20 Haziran günü 51’inci yaş gününü kutlayan Polonya Başbakanı Mateusz Morawiecki’nin gelecek nesilleri doğrudan tehdit eden iklim krizine karşı duran söz konusu tavrı, karar alıcılara karşı yöneltilen tüm eleştirilerin doğruluğunu kanıtlıyor aslında. Zira geçen yılın Aralık ayında Polonya’nın Katoviçe kentinde düzenlenen COP24’te iklim krizine dikkat çekmek için okula gitmeyen 15 yaşındaki İsveçli Greta Thunberg isimli iklim aktivisti, yaptığı konuşmada karar alıcıları genç nesli umursamamakla suçlamıştı. BM Genel Sekreteri ve AB liderleri ile görüşen, toplantılarda konuşmacı olarak yer alan ve birçok ülkede iklim hareketi başlamasına vesile olan Greta’nın küresel çapta sarsıcı bir etkisi oldu. Nitekim bundan sonra iklim krizine duyarsız kalan liderlerin ekonomik veya politik hiçbir mazeret altında kararlarının “vatandaşlarının iyiliği için” olduğu konusunda herhangi birini ikna etme ihtimali yok.

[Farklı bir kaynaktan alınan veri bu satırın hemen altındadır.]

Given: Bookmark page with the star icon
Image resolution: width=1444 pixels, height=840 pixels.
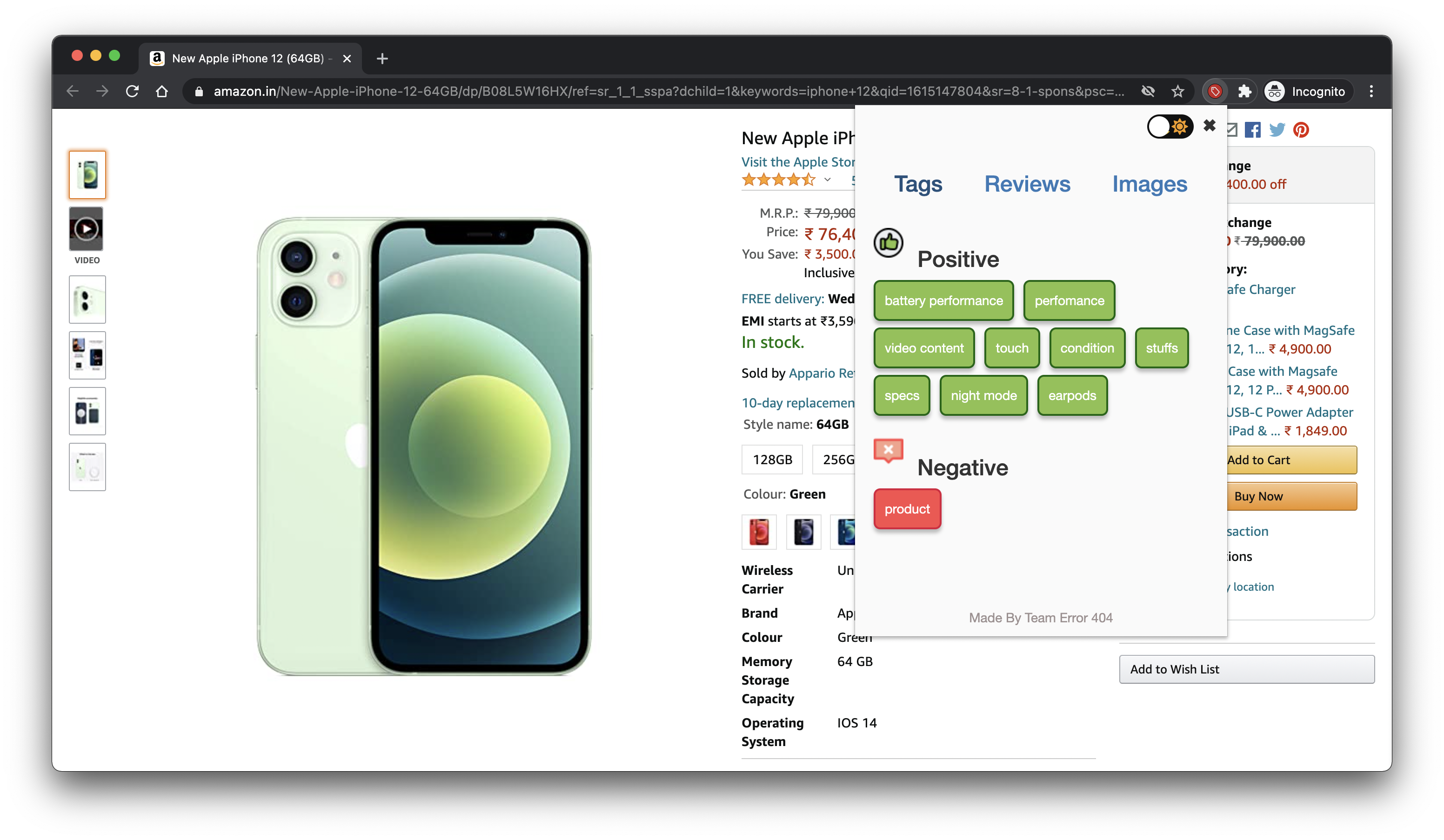Looking at the screenshot, I should tap(1177, 91).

Öte yandan 1 Mayıs 2019 tarihinde Birleşik Krallık Parlamentosunun “çevre ve iklim için acil durum” ilan etmesi ve akabinde 24 Haziran günü Avam Kamarası’nın net sıfır karbon yasa tasarısını onaylaması iklim mücadelesine dair en olumlu gelişmelerin arasında yer almaya hak kazandı. Bu anlamda 31 Ekim 2019 tarihinde Birlik’ten ayrılma planları yapan Birleşik Krallık, iklim krizi konusunda AB’den daha hırslı adımlar atıyor denilebilir. Zira Lordlar Kamarası’nın onayına sunulacak olan yasa, kabul edilmesi halinde Birleşik Krallık’ı resmi olarak sıfır karbon hedefine sahip ilk gelişmiş ülke haline getirecek.

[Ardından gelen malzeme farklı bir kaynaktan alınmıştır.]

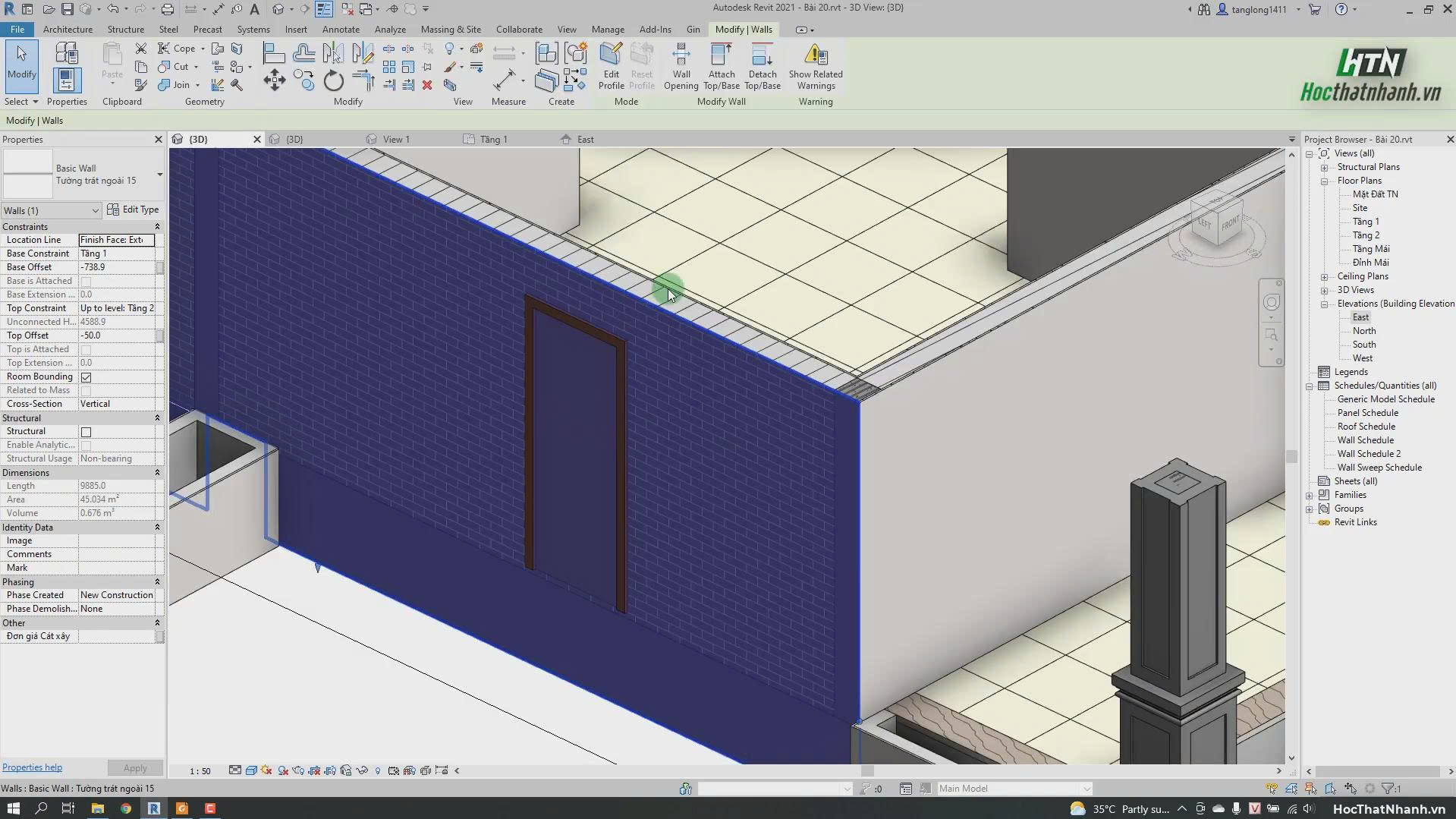The height and width of the screenshot is (819, 1456).
Task: Click the Base Offset value field
Action: pyautogui.click(x=118, y=267)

Birleşik Krallık, Birlik kapsamında vetoya uğrayan net sıfır karbon salınımı hedefinin, üye ülkeler düzeyindeki karar alma mekanizması için bir engel oluşturmadığını da kanıtladı. Liderler Zirvesi’nde kararı kabul eden 24 üye ülkenin, ulusüstü bir yapıya sahip AB’den farklı olarak kendi yasama organlarında söz konusu yasayı geçirmesi konusunda bir engeli olmadığı aşikâr; fakat bu konuda nasıl bir inisiyatif kullanacakları en büyük merak konularından biri.

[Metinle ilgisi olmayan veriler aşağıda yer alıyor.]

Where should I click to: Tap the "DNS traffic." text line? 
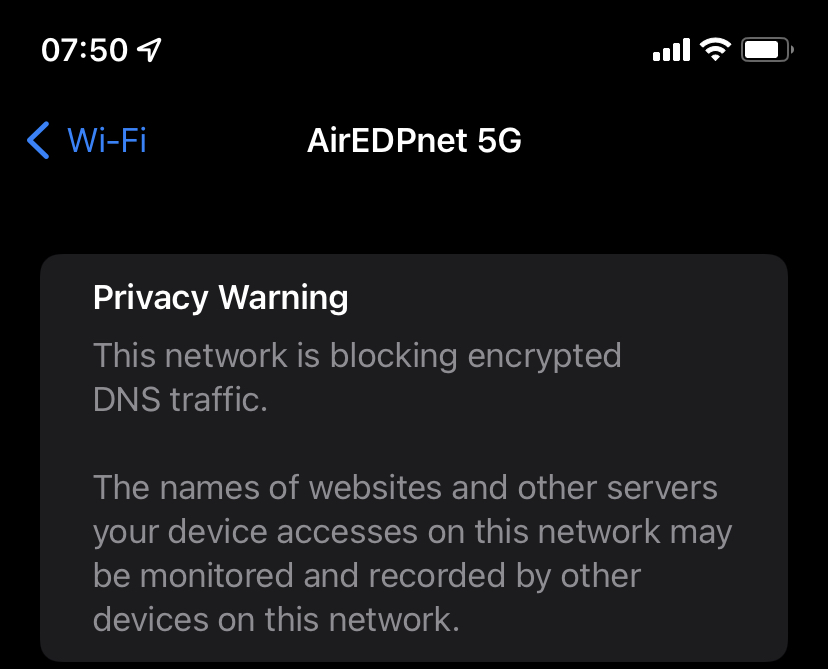tap(181, 400)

COP 25 öncesi en büyük hazırlık arenası olan Bonn İklim Değişikliği Konferansı, bir araya getirdiği iklim uzmanları, araştırmacı ve politikacılar ile 50’nci yılını da geride bırakırken, bunca yıl sonra farklı çıktılar elde edilememesinin yarattığı hayal kırıklığını da beraberinde getirdi. Oysa bireylerin yanı sıra ülkelerin ve kurumların geleceğe dair senaryolarında iklim krizini görmezden gelme ihtimali giderek azalıyor. Farkındalıkların artma hızının krizin ilerlemesine kıyasla çok yavaş kalması, umut kırıcı bir gerçekliği ifade ediyor. Bu nedenle Bonn İklim Değişikliği Konferansı birçok kez olduğu gibi yeniden iklim mücadelesine dair çokça hayal kırıklığı ve az miktarda umut ile noktalandı. Somut bir çıktı elde etmenin önemine dair sadece gelişmekte olan ülkelerin değil, aynı zamanda gelişmiş ülkelerin liderlerini de ikna etmekte zorlanan bilim insanları, araştırmacı ve aktivistler yine de her adımla birlikte daha iyiye gidildiği inancından vazgeçmiş değil.